Night flights not unreasonable: industry association10/12/2012
A representative for the Canadian Association of Petroleum Producers (CAPP) says nighttime helicopter flights to and from industry installations offshore Newfoundland should be allowed again.
Flights partially or entirely at night would be “occasional,” Paul Barnes, a spokesman for CAPP inand#8200;Atlantic Canada, told The Telegram Wednesday.
Barnes said the flights could act as a supplement to the current schedule and allow Cougar Helicopters to clear any backlog in flights that has resulted from an extended period of poor weather.
They could also, for example, allow for the immediate departure of an employee being granted compassionate leave.
Barnes said having the capability to fly at night would not mean a flood of nighttime transports. Instead, “it would be the exception to the rule.”
Prior to a halt on night flights by the Canada-Newfoundland and Labrador Offshore Petroleum Board (CNLOPB), such flights made up less than 10 per cent of offshore flights, Barnes said.
The comments follow a submission on night flights from oil companies operating offshore in eastern Newfoundland — all members of the petroleum producers’ association — to the offshore regulator.
The CNLOPB is reviewing the document. A spokesman at the board said Wednesday he could not say when there might be a response.
For now, “the moratorium on night flights to and from offshore installations is still in effect.”
The oil company’s submission
The report submitted by the offshore producers addresses eight “areas of concern” about night flights, as laid out by the team tasked with implementing the recommendations of the Offshore Helicopter Safety Inquiry.
The inquiry was launched by the regulator following the crash of Cougar Flight 491 on March 12, 2009, in which 17 people were killed after their transport flight ditched into the Atlantic Ocean at 9:56 a.m.
The implementation team, dealing with the recommendations from the inquiry, is made up of representatives from across the industry, including representatives for the oil companies and the regulator, but also technical and union reps.

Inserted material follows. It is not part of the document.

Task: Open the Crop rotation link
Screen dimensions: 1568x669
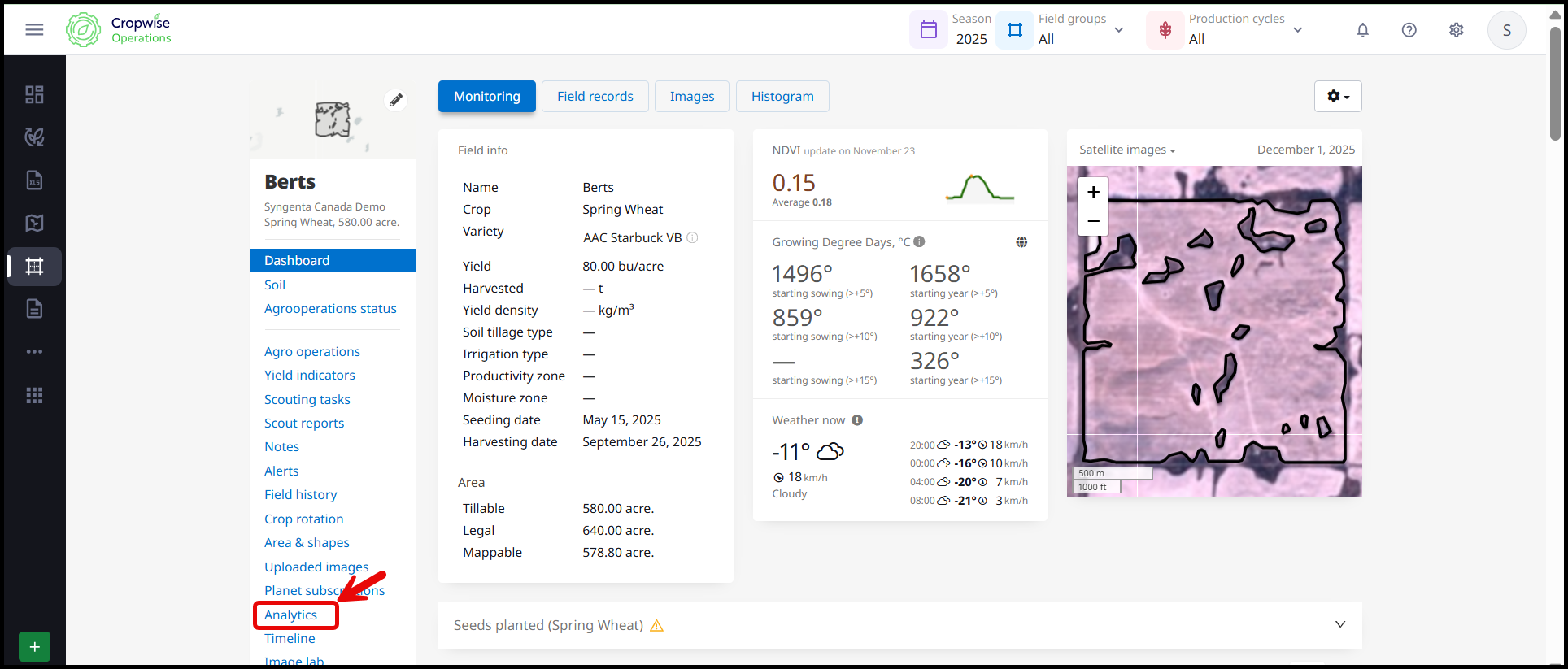Action: [x=303, y=519]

As “areas of concern” — to be addressed before the board considers allowing flights at night again — the team pointed to: search and rescue response capability, search and rescue response times, helicopters ditching at night, flight simulator capability for pilot and crew training, simulator training programs, fatigue management program (for Cougar Helicopters staff), joint Cougar Helicopters and Department of National Defence search and rescue exercises and any risks associated with nocturnal bird activity.
The operators’ report tackles each subject from the perspective of the offshore operators.
Flying at night more dangerous
The oil companies agree there is a higher risk for passengers in a ditching at night.
“Of course, the term ‘higher risk’ has to be put into context. When discussing the risk of survival after a night ditching in a helicopter, one has to acknowledge the risk of having to conduct a ditching in the first place. The likelihood of a ditching is remote, especially given the recent modifications made to the S92A. Therefore, when we are discussing the risk associated with night ditching survival, the value is lower than most other activities we engage in on a regular basis,” the report states.
“The risk associated with planned flights flown by professionals is significantly less than that driving in a car. This is not to say that every reasonable action should not be taken to reduce the risk associated with night flying and the highly improbable likelihood of night ditching. It should and it has been. Cougar and (helicopter manufacturer) Sikorsky have gone to extraordinary lengths to enhance the safety of its crews and passengers, be it during the day or at night.”
When it comes to flying at night, the operators stated they keep in mind an “as low as reasonably practicable” measure for risk.
Speaking to areas of concern
The report lists new resources dedicated to local offshore helicopter safety, in particular as they might apply to night transfers. The focus is on Cougar Helicopters, the current operator of flights to and from the offshore.
The new Cougar Helicopters search and rescue service is highlighted. The private service has two, dedicated search and rescue helicopters with 12 pilots and 22 “rescue specialists” — trained with rescue hoists, the helicopter’s searchlight, infrared sensor and night vision goggles — in rescue scenarios at night.
Cougar Helicopters has introduced new simulator training and a search and rescue manual.
Two hours has been added to simulator training sessions for pilots, focused on night flights. These sessions have qualifying standards for takeoffs, landings and emergency response, and are undertaken “up to four times per year.”
There has been an initial meeting between Cougar Helicopters and the Department of Defence to talk about joint protocols on search and rescue, the report states, adding Cougar will continue to enhance its search and rescue capability.
The operators state night flights would be “reintroduced in a measured manner” and that “crew and support personnel will be trained to a level to support full night operations.”
The document was compiled on behalf of the operators by Keith Gladstone, with GAC Aerospace and Defence Consulting, based in Ottawa.